◆ To do ◆
Go through the listing below and write out exactly the lines from the one that mentions "This screenshot has width=786, height=599." through the one that mentions "This screenshot has height=764, width=835.", minus the pictures.

━━ Task input

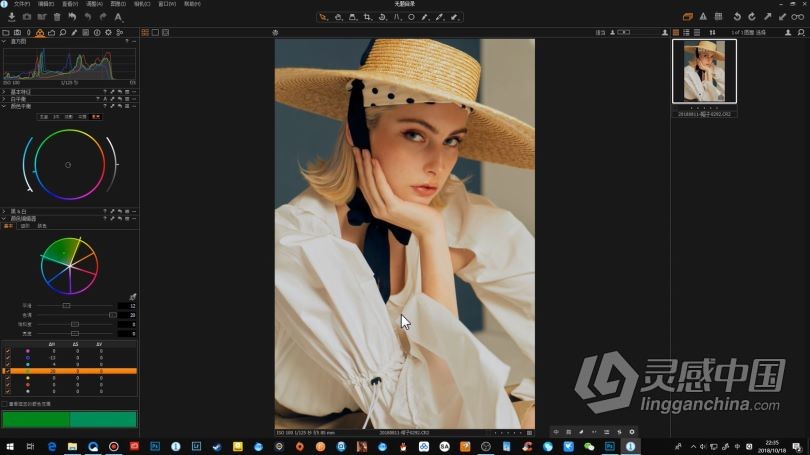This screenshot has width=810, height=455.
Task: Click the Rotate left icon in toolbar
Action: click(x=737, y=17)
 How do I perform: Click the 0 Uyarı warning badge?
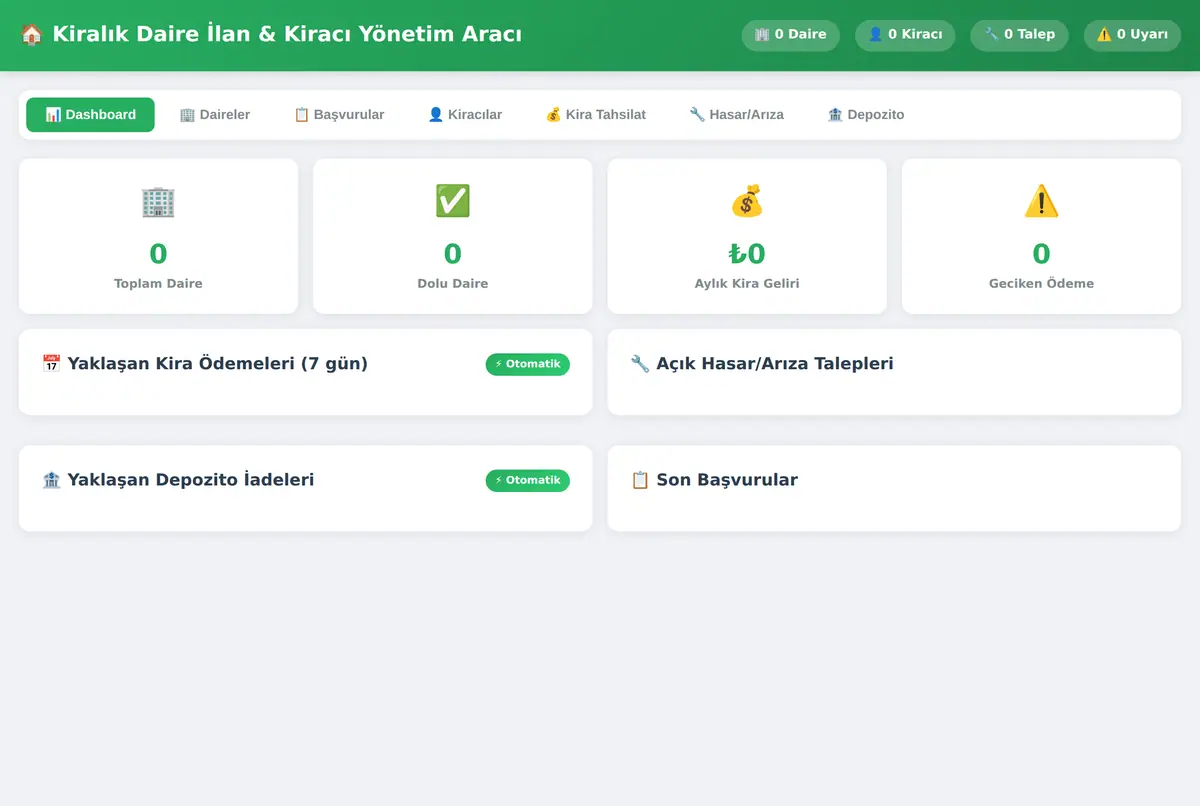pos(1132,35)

━━━━
━━ Task input

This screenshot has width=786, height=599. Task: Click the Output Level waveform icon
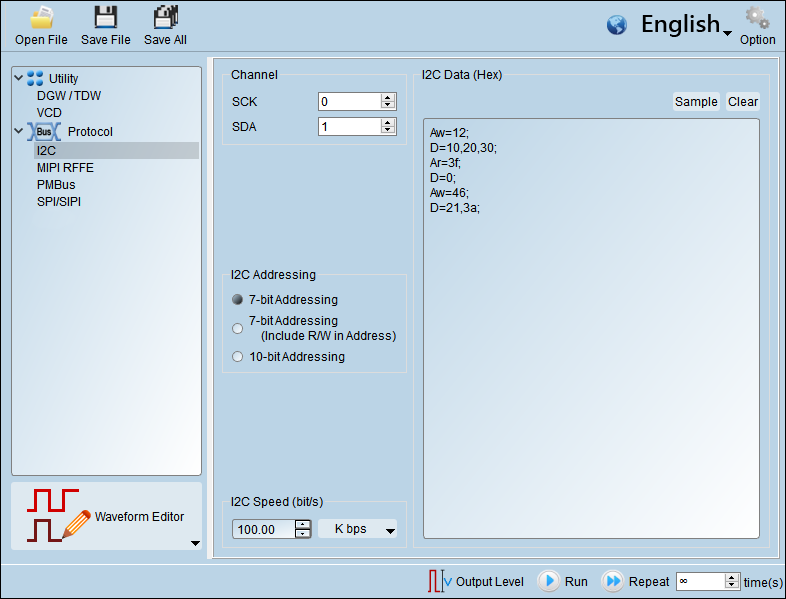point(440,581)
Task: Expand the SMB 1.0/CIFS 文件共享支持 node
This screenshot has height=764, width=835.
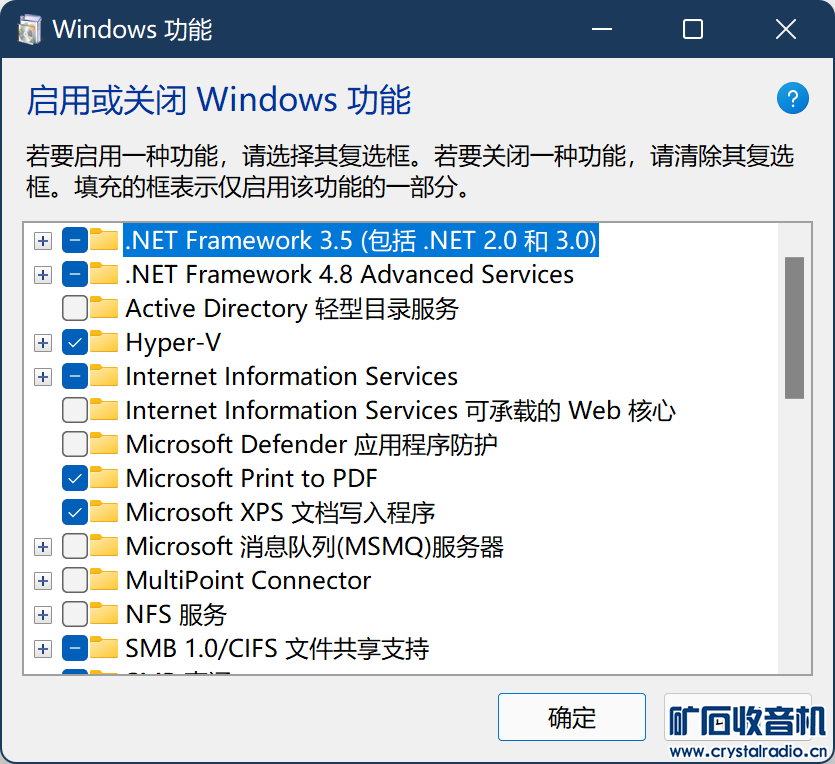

━━━━

◆ Answer below ◆
This screenshot has width=786, height=599. Task: Click the Output Level waveform icon
point(440,581)
Task: Expand the SMB 1.0/CIFS 文件共享支持 node
This screenshot has height=764, width=835.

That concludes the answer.